Crying Feels Good
When nothing else feels good.
Because it is an admittance of how I feel.
Because it means I give in.
Because I deserve to cry.
Because whatever is making me cry needs to get out. Crying is a way to get that out…
Because it is one of the few times that how I feel trumps how I think I need to be.
How many times have I tried to write about what feels true for me? And felt it, and felt how real it was. And then changed gears right back to mask world, space suit girl. How can one live with their feelings all the time? How can one be aware and live with what one truly feels all the time?
How can I sit here and feel. And then act on my needs?
I need to be ‘in’ myself all the time.
A lot of trauma stuff is coming up today.
Realizing the fact that I feel unsafe almost everywhere.
Realizing that I don’t trust myself to put myself in a safe place. That I don’t know any safe places. Realizing that when I put myself near Gave…that I felt unsafe.
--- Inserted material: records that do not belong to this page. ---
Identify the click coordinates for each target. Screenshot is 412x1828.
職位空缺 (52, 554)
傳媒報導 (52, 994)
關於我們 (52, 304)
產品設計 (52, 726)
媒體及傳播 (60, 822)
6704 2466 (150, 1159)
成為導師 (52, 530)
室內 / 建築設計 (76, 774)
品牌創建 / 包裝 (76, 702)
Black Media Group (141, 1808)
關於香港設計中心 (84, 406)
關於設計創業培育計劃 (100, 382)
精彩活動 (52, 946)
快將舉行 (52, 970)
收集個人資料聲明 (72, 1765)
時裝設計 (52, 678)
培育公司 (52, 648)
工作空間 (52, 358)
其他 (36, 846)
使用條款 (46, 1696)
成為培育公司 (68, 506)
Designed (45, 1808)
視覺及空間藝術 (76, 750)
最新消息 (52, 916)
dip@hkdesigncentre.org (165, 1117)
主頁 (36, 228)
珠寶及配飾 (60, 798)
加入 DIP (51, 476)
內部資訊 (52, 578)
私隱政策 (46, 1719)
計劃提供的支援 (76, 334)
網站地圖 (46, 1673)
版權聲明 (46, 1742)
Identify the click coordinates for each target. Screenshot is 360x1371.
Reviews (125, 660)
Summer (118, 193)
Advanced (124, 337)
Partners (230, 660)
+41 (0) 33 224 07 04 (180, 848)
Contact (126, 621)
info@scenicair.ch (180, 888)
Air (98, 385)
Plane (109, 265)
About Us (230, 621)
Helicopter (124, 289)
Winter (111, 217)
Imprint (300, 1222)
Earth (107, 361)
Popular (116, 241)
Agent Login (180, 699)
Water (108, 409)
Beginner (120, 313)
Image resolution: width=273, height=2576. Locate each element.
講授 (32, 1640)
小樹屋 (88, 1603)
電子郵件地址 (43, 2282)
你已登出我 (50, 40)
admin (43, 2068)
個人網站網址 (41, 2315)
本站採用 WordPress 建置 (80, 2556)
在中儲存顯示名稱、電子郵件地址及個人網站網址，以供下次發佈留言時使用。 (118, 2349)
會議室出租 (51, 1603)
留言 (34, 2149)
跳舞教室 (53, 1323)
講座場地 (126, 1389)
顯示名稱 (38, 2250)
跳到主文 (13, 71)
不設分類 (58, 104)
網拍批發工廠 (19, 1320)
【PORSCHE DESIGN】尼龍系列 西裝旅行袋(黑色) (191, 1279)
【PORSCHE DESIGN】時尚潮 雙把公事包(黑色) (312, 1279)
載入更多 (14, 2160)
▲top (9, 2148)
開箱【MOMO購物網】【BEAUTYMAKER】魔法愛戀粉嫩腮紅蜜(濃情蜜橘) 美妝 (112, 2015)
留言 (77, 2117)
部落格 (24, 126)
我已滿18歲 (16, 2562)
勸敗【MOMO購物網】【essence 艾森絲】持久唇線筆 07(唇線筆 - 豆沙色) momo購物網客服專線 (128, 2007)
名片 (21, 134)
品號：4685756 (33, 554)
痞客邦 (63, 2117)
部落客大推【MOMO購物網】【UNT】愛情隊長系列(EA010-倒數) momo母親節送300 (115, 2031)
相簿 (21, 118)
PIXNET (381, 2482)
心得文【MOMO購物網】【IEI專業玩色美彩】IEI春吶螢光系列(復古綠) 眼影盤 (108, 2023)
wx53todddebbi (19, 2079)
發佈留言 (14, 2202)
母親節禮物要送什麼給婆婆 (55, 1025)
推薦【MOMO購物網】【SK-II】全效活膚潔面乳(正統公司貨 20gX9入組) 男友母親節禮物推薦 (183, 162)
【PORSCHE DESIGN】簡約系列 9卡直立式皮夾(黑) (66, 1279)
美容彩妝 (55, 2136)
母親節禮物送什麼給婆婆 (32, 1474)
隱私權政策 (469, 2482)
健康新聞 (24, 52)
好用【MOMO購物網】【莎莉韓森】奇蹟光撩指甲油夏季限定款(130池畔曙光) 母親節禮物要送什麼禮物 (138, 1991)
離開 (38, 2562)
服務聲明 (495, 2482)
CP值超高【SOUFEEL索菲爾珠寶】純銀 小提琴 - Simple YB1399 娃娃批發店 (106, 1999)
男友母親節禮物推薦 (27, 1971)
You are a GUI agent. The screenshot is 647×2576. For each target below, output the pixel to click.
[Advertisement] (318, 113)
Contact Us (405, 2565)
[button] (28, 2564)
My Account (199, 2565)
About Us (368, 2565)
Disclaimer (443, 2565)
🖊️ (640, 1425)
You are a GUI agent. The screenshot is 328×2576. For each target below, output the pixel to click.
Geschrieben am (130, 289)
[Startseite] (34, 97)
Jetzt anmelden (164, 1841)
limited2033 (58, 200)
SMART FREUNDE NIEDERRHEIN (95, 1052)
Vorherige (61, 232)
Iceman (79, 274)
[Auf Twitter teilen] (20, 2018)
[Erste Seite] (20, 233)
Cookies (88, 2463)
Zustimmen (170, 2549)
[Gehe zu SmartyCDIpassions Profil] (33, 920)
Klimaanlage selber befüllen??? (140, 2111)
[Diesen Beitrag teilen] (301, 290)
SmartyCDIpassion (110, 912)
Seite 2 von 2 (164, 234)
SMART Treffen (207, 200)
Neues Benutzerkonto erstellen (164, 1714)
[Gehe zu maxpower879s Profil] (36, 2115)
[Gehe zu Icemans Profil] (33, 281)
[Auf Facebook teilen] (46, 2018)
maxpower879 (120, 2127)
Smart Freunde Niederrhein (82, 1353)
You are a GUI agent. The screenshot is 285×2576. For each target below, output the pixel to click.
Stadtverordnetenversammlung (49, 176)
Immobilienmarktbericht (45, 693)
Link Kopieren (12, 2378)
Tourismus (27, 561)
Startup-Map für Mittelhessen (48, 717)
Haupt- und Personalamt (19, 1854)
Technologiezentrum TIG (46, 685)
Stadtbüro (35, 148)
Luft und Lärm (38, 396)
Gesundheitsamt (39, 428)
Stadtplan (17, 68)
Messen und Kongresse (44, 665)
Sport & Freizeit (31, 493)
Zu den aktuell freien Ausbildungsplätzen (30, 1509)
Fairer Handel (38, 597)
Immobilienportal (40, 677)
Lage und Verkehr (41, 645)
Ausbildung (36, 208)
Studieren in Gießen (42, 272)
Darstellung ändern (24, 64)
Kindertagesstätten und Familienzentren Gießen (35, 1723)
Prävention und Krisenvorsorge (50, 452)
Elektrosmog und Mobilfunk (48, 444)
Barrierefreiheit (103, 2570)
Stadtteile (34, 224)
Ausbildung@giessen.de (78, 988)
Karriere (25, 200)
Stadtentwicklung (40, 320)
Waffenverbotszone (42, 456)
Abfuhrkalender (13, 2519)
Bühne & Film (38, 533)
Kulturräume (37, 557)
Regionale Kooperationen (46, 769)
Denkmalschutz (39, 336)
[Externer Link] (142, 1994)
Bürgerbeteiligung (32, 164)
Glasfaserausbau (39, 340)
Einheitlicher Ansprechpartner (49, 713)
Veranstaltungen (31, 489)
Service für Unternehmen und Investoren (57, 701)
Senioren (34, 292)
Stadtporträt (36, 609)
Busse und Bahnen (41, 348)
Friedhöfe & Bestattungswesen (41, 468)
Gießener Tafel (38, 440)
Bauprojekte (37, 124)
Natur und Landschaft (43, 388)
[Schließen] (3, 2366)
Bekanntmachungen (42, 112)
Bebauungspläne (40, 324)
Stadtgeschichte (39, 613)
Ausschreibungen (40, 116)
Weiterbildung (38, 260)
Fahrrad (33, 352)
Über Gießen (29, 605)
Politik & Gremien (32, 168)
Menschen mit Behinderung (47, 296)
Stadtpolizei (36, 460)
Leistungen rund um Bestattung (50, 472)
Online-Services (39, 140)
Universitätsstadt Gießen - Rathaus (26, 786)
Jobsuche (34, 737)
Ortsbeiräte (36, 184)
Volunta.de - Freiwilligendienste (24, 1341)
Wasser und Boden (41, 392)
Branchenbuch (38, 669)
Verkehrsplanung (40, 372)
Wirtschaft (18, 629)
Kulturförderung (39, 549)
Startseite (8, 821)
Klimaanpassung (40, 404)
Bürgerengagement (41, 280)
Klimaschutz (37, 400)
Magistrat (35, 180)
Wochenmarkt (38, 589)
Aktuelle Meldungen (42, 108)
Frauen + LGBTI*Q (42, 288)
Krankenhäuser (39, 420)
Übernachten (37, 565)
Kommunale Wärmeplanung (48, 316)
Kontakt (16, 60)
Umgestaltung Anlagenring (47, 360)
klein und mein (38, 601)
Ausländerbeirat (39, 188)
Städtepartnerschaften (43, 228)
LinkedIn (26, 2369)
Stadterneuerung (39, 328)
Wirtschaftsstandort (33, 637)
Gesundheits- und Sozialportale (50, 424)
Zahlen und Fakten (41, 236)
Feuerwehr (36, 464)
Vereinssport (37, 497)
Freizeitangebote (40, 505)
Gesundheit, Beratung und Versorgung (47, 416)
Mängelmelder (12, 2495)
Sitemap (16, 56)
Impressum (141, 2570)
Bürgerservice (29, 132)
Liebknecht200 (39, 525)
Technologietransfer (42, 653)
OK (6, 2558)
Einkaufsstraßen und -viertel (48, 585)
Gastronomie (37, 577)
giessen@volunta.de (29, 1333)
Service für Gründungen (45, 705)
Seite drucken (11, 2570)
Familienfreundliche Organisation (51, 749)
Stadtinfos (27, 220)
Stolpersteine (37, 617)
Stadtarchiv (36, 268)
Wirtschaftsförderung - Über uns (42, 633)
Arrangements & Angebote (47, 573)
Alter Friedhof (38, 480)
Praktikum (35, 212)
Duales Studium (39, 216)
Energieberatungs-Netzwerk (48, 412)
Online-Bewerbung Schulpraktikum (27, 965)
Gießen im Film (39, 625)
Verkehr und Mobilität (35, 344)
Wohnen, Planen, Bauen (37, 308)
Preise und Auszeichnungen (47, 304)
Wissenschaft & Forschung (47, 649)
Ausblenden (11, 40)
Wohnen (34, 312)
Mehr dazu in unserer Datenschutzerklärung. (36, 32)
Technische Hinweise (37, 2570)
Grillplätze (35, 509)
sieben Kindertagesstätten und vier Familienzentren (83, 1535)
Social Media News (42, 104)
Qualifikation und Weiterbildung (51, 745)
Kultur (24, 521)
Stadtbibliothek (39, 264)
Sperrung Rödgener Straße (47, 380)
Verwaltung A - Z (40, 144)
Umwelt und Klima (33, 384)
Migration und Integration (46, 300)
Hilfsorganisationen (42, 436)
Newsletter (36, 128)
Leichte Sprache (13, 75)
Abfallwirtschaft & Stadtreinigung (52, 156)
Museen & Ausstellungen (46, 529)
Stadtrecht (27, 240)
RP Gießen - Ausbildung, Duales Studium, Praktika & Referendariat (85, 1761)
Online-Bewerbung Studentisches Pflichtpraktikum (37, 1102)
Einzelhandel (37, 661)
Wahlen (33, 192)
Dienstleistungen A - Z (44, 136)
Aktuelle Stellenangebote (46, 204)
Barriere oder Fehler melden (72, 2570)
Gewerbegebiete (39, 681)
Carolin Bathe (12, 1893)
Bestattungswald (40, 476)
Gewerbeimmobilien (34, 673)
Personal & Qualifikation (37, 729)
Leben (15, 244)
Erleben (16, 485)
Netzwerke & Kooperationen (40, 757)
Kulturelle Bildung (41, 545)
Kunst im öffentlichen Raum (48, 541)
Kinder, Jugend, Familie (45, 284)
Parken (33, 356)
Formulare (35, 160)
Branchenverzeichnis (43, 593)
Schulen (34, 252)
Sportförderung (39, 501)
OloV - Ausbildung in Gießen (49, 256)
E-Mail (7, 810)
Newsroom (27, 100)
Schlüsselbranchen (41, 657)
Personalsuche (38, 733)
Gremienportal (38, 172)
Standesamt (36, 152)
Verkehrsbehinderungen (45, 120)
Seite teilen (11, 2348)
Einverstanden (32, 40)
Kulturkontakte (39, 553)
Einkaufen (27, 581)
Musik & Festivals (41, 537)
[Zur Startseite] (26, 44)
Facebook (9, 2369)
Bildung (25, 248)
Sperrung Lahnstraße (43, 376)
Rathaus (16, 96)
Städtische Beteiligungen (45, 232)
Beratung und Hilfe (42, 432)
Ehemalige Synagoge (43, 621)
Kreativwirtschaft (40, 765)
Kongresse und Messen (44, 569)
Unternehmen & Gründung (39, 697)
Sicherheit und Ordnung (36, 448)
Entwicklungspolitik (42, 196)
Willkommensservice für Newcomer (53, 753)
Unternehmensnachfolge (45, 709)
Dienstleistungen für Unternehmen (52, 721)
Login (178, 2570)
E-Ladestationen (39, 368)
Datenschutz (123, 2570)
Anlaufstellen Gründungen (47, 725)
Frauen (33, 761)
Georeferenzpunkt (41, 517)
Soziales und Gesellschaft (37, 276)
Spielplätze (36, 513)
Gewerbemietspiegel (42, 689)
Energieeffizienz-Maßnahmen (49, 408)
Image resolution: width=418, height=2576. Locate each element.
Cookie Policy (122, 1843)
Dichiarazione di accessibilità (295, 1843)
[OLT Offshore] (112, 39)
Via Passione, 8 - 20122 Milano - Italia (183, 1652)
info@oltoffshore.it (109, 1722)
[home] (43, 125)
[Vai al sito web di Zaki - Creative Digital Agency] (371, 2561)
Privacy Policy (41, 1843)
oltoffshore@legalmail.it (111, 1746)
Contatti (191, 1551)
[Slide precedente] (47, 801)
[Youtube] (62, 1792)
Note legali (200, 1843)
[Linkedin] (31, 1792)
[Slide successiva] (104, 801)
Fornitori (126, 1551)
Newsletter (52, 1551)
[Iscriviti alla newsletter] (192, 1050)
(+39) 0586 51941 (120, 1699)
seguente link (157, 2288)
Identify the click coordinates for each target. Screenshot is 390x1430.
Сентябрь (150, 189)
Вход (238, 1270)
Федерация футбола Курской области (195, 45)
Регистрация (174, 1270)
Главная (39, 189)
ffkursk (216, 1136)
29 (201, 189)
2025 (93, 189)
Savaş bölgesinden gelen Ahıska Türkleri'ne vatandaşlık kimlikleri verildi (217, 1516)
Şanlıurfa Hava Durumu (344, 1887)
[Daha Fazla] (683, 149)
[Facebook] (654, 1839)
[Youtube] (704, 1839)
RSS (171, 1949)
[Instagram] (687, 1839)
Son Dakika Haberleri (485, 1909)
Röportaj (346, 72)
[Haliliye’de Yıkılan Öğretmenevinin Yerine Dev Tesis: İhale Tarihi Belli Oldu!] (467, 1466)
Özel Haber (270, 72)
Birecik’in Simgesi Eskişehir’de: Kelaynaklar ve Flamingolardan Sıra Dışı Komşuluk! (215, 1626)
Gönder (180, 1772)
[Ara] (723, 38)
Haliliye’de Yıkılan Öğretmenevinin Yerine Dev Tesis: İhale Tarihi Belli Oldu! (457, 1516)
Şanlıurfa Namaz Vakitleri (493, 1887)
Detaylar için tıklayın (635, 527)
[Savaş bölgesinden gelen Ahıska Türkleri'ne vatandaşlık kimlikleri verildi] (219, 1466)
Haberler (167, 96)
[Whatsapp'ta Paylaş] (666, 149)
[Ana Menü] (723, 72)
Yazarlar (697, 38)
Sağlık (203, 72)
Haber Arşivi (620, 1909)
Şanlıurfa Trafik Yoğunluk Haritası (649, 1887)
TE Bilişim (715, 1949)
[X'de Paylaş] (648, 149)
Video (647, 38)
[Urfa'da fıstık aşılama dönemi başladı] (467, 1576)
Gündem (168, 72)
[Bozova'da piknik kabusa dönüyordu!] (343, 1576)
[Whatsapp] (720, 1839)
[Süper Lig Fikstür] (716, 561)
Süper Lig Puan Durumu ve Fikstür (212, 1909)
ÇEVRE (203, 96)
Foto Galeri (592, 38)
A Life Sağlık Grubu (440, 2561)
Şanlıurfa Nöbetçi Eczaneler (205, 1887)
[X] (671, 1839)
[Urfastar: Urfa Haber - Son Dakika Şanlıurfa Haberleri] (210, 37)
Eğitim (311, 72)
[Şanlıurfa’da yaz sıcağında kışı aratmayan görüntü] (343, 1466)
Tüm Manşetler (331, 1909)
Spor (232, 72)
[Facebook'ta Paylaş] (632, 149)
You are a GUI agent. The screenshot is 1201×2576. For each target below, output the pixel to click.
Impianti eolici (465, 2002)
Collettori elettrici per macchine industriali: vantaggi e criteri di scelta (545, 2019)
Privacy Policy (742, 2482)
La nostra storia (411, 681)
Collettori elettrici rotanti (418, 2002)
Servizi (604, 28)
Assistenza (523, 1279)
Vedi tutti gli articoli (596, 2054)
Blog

Because I didn’t believe my own feelings. I didn’t trust my own feelings. And yes, my own feelings are real but not true. But how do I deal with that? My feelings are real but not true. When I do feel unsafe what do I do? How do I make myself feel safe? How do I make a space safe?
How do I accept that if I can not make a space feel safe that I want to leave?
I usually don’t feel an option…I don’t feel like I have a choice. So, I stay in an uncomfortable place.